Personal information
- Born: 10 April 1951 (age 75) Hawaii, United States

Sport
- Sport: Swimming

Medal record
Representing Puerto Rico
Pan American Games
| Bronze medal – third place | 1967 Winnipeg | 4x100m freestyle relay |
Central American and Caribbean Games
| Gold medal – first place | 1966 San Juan | 4x100m freestyle relay |

= Kristina Moir =

Puerto Rican swimmer (born 1951)

Kristina Moir (born 10 April 1951) is a Puerto Rican former swimmer. She competed in seven events at the 1968 Summer Olympics.

==Early life==
Moir was born on 10 April 1951 in Hawaii.

==Career==
Moir competed for Puerto Rico at the 1968 Summer Olympics in Mexico City, Mexico. She contested the women's 100 m freestyle, the women's 200 m freestyle, the women's 400 m freestyle, the women's 800 m freestyle, the women's 200 m butterfly, the women's 200 m individual medley and the women's 4 x 100 m medley relay. She was also entered in the women's 100 m butterfly and the women's 400 m individual medley but did not start either event.

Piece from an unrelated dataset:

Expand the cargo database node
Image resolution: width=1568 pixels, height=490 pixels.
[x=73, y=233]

The heats for the women's 4 x 100 m medley relay took place on 17 October 1968. Moir completed her leg in one minute 17.6 seconds as Puerto Riso finished seventh in their heat. They did not advance to the finals.

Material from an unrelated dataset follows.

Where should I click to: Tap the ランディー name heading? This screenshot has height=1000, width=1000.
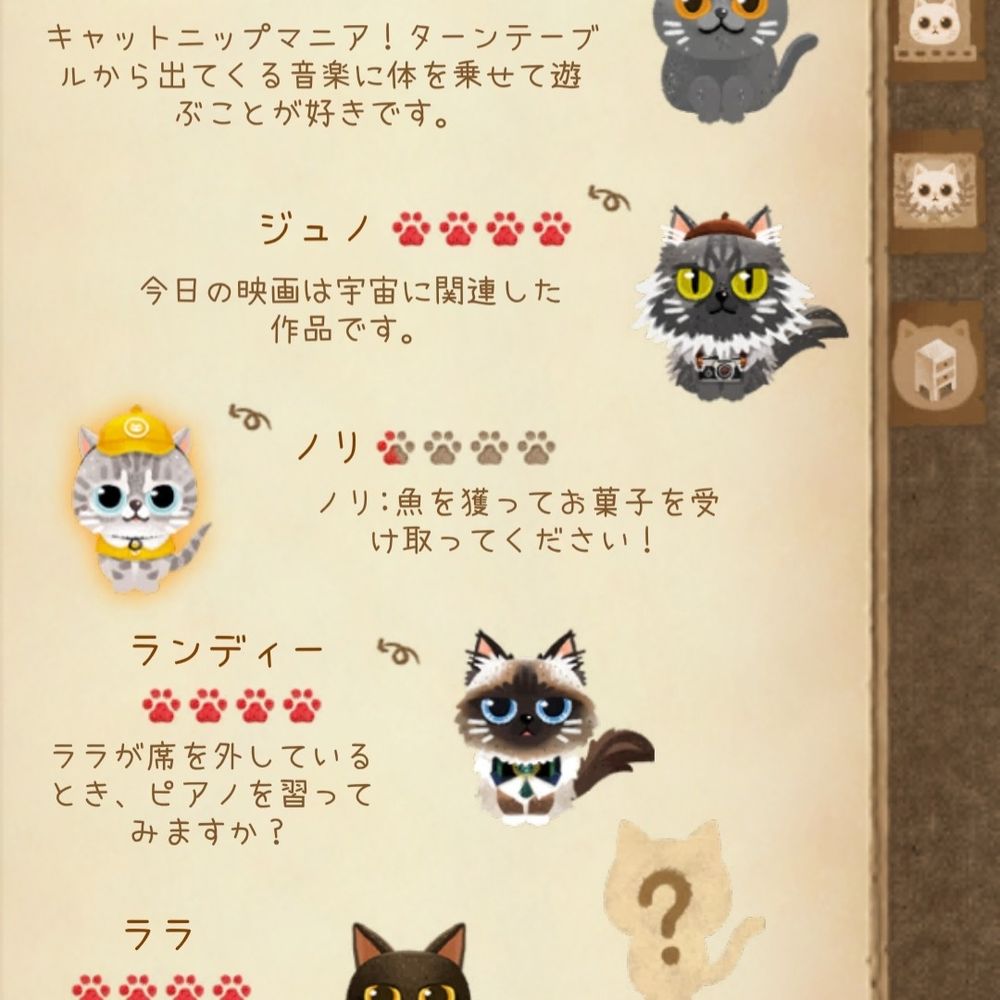pos(228,651)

The heats for the women's 100 m freestyle took place on 18 October 1968. Moir finished eighth in her heat in a time of one minute 7.9 seconds and she did not advance to the semi-finals.

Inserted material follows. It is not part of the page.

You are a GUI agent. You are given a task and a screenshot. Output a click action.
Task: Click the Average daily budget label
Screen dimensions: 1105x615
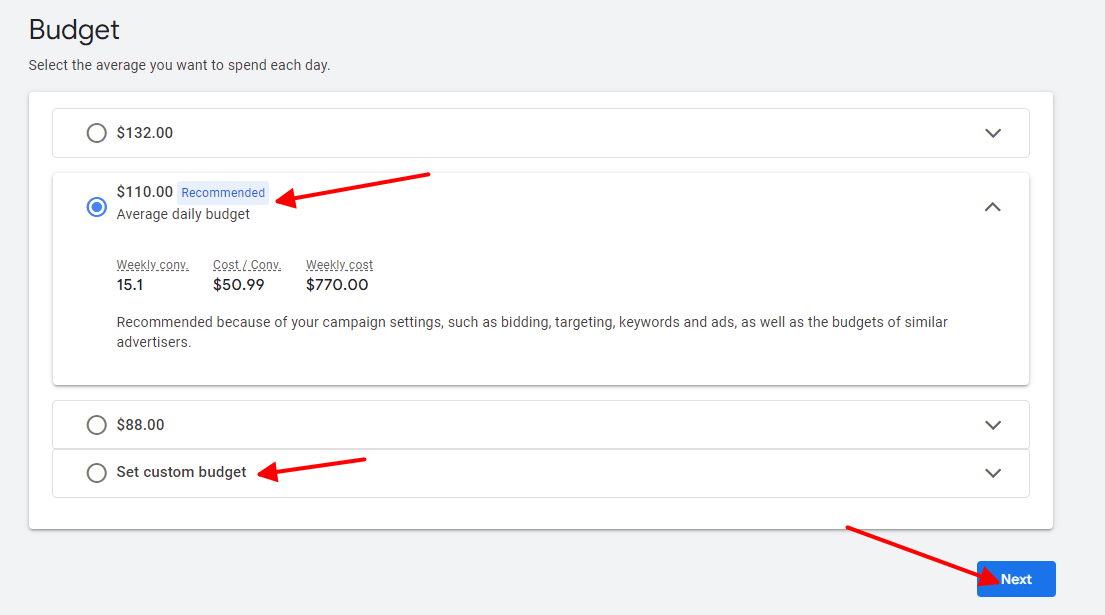pyautogui.click(x=183, y=213)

The heats for the women's 400 m freestyle took place on 19 October 1968. Moir finished third in her heat in a time of four minutes 57.7 seconds and she did not advance to the finals.

The heats for the women's 200 m individual medley took place on 20 October 1968. Moir finished fifth in her heat in a time of two minutes 42.8 seconds and she did not advance to the finals.

The heats for the women's 200 m freestyle took place on 21 October 1968. Moir finished fifth in her heat in a time of two minutes 23.1 seconds and she did not advance to the final.

The heats for the women's 800 m freestyle took place on 22 October 1968. Moir finished fourth in her heat in a time of 10 minutes 24.5 seconds and she did not advance to the finals.

The heats for the women's 200 m butterfly took place on 24 October 1968. Moir finished sixth in her heat in a time of two minutes 51.1 seconds and she did not advance to the finals.